NY Times Spotlights Delay in Grain Rail Shipments

Aaron Flint posted on August 26, 2014 15:57 :: 940 Views

Before you look at The New York Times story concerning delays in Bakken area ag products via rail, check out this piece from SayAnythingBlog.com’s Rob Port out of Minot, ND.

SayAnythingBlog.com: We Can’t Talk About Delayed Grain Shipments Without Talking About Delayed Pipelines

Given that the average rail tanker holds roughly 1,000 barrels of oil, we’re talking about the Keystone project alone taking a 100-tanker car oil train off the tracks every day.

That would go a long way toward creating some rail bandwidth for all those grain shipments, don’t you think? According to the Times article, the Burlington Northern Santa Fe railway has a 1,336 backlog for rail car shipments. Canadian Pacific has about a 1,000 rail car backlog.

Those backlogs could be alleviated in about 3 weeks with the capacity freed up by the Keystone XL pipeline were it in place. In fact, we might not even have those backlogs were that pipeline operating.

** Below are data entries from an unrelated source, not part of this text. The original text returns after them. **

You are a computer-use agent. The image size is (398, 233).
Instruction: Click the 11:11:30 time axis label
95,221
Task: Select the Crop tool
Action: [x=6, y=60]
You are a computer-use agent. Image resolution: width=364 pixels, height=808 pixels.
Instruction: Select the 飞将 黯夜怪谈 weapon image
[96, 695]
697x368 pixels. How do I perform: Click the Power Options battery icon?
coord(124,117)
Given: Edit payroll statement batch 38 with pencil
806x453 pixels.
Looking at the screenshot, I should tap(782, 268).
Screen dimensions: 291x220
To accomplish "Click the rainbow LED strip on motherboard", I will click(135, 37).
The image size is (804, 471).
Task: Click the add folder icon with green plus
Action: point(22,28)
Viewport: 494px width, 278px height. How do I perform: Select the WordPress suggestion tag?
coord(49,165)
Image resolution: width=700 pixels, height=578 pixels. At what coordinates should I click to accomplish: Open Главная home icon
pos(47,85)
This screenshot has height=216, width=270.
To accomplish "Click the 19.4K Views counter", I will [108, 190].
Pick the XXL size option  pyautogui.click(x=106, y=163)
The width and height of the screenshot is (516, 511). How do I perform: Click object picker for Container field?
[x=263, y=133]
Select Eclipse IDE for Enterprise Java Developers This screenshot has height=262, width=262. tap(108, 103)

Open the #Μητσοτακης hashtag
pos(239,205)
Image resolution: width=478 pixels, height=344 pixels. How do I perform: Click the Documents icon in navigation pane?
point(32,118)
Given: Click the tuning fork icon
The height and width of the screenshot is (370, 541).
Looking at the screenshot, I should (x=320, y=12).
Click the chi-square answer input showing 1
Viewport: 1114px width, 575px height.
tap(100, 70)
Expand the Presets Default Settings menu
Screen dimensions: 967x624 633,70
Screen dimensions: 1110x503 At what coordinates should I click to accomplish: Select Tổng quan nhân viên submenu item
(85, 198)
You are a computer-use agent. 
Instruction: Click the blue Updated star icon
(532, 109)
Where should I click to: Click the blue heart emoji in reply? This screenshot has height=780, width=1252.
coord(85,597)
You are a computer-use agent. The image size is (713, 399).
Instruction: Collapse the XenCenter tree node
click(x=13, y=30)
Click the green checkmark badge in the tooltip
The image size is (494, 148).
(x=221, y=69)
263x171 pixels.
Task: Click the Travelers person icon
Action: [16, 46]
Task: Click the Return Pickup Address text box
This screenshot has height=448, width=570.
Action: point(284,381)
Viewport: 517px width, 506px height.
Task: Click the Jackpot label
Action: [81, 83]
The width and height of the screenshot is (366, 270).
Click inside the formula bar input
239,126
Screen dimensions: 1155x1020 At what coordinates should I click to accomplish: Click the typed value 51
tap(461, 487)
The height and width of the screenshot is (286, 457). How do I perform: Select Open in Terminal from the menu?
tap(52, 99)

New York Times: Grain Piles Up, Waiting for a Ride, as Trains Move North Dakota Oil

But reports the railroads filed with the federal government show that for the week that ended Aug. 22, the Burlington Northern Santa Fe Railway — North Dakota’s largest railroad, owned by the billionaire Warren E. Buffett — had a backlog of 1,336 rail cars waiting to ship grain and other products. Another railroad, Canadian Pacific, had a backlog of nearly 1,000 cars.

For farmers, the delays often mean canceled orders from food giants that cannot wait weeks or months for the grain they need to make cereal, bread and an array of other products. “They need to get this problem fixed,” Mr. Hejl said. “I’m losing money, and my customers are turning to other sources as a result. I don’t know how much longer we can survive like this.”

This month, federal Agriculture Department officials said they were particularly concerned that Canadian Pacific would not be able to fulfill nearly 30,000 requests from farmers and others for rail cars before October. As a result, North Dakota’s congressional delegation and lawmakers in Minnesota and South Dakota have called on the Surface Transportation Board, which oversees the nation’s railroads, to step up pressure on the companies.